Sebagaimana diatur dalam Undang-Undang Nomor 8 Tahun 2019 tentang Penyelenggaraan Haji dan Umrah, porsi kuota haji khusus maksimal 8 persen, sedangkan kuota haji reguler sebesar 92 persen.
Namun, Panitia Khusus (Pansus) Angket Haji DPR RI mengaku menemukan kejanggalan pada pembagian tambahan kuota 20.000 jemaah dari Pemerintah Arab Saudi pada 2024, yang dibagi rata 10.000 untuk haji reguler dan 10.000 untuk haji khusus (50:50).
"Aliran dana baik itu dalam konteks karena pembagian kuota, misalkan dari pihak pemerintah, oknum pihak pemerintah atau Kementerian Agama yang karena keputusannya memberikan kuota haji ini tidak sesuai dengan aturan kemudian mendapatkan sejumlah uang," kata Asep melalui keterangannya di Jakarta, Senin (11/8/2025).
Asep menambahkan, KPK juga menelusuri dugaan aliran dana kepada pihak travel umrah yang menerima kuota haji khusus meski seharusnya tidak mendapatkannya, lalu menjual tiket haji tersebut untuk memperoleh keuntungan.
"Kemudian juga tentunya perusahaan-perusahaan ya, perusahaan travel dimana mereka yang seharusnya tidak menerima kuota tersebut," ucapnya.
Menurut Asep, pendalaman aliran dana ini akan menjadi dasar penetapan tersangka, baik dari oknum Kemenag maupun perusahaan agen travel haji.
Penetapan tersangka akan mengacu pada Pasal 2 ayat (1) atau Pasal 3 Undang-Undang Nomor 31 Tahun 1999 tentang Pemberantasan Tindak Pidana Korupsi yang telah diubah dengan Undang-Undang Nomor 20 Tahun 2001, jo Pasal 55 ayat (1) ke-1 KUHP.
"Betul, dengan menggunakan Pasal 2, Pasal 3 ada unsur kerugian negaranya yang harus kita atau harus penyidik buktikan.

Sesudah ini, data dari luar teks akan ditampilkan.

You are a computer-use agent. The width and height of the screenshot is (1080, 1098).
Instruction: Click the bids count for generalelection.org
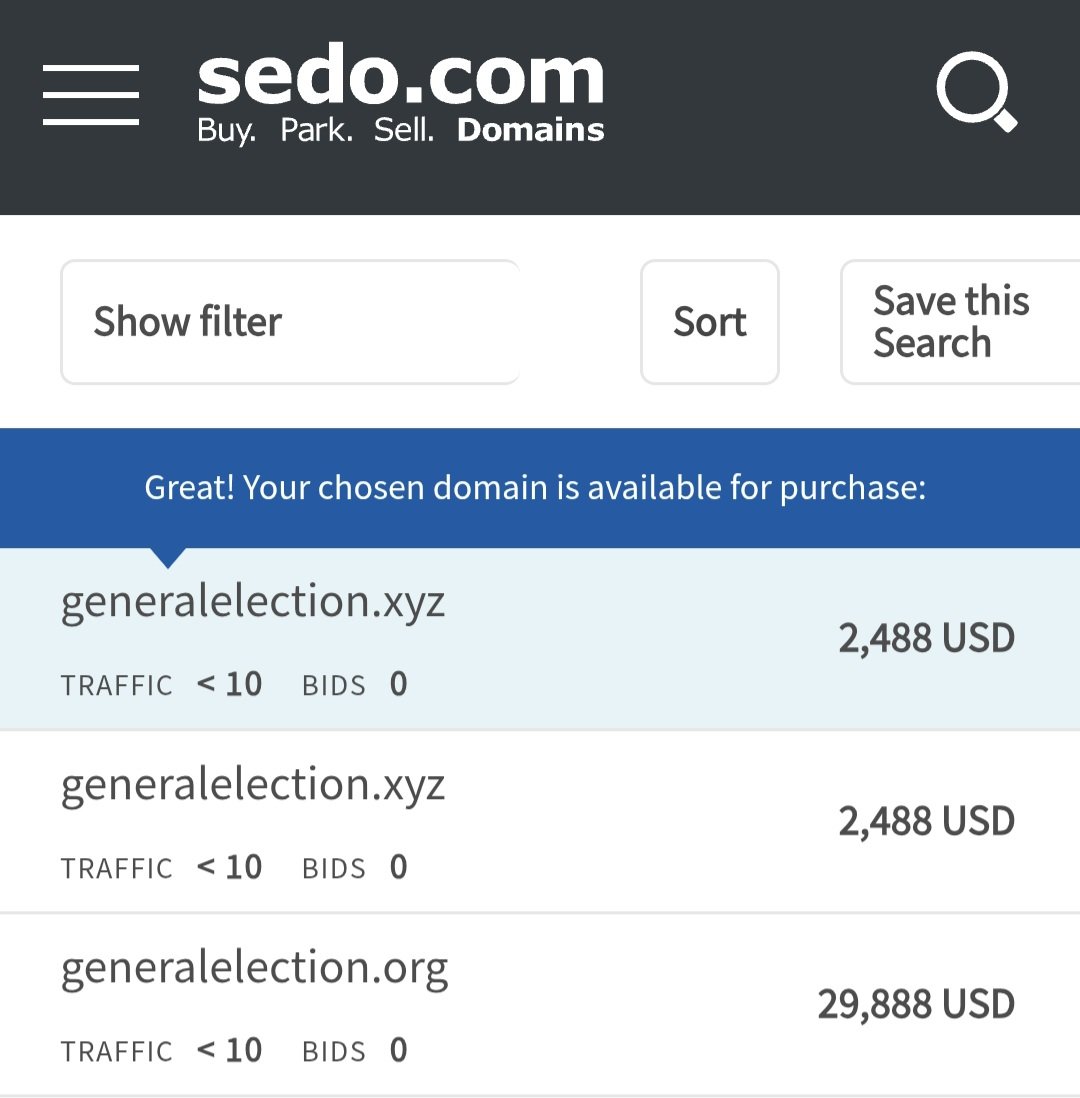[398, 1050]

Kemudian, nanti siapa yang diuntungkan gitu ya dengan pasal ini, yang diuntungkan adalah tadi, menguntungkan diri sendiri, orang lain atau suatu korporasi," jelas.
Sebelumnya, kasus ini resmi naik ke tahap penyidikan pada Jumat (8/8/2025) melalui surat perintah penyidikan (sprindik) umum, sehingga belum ada pihak yang ditetapkan sebagai tersangka.
Asep menjelaskan, penggunaan sprindik umum memberi ruang bagi penyidik untuk lebih leluasa mengumpulkan bukti sebelum menetapkan tersangka.
"Karena kami masih ingin mendalami beberapa peran dari beberapa pihak sehingga nanti dengan sprindik umum ini kita menjadi lebih leluasa untuk mengumpulkan bukti juga mengumpulkan informasi," ujarnya di Gedung Merah Putih KPK, Jakarta Selatan, Sabtu (9/8/2025).
Dengan status penyidikan, KPK memiliki kewenangan melakukan upaya paksa seperti pemeriksaan saksi, penggeledahan, dan penyitaan, yang sebelumnya tidak dapat dilakukan pada tahap penyelidikan.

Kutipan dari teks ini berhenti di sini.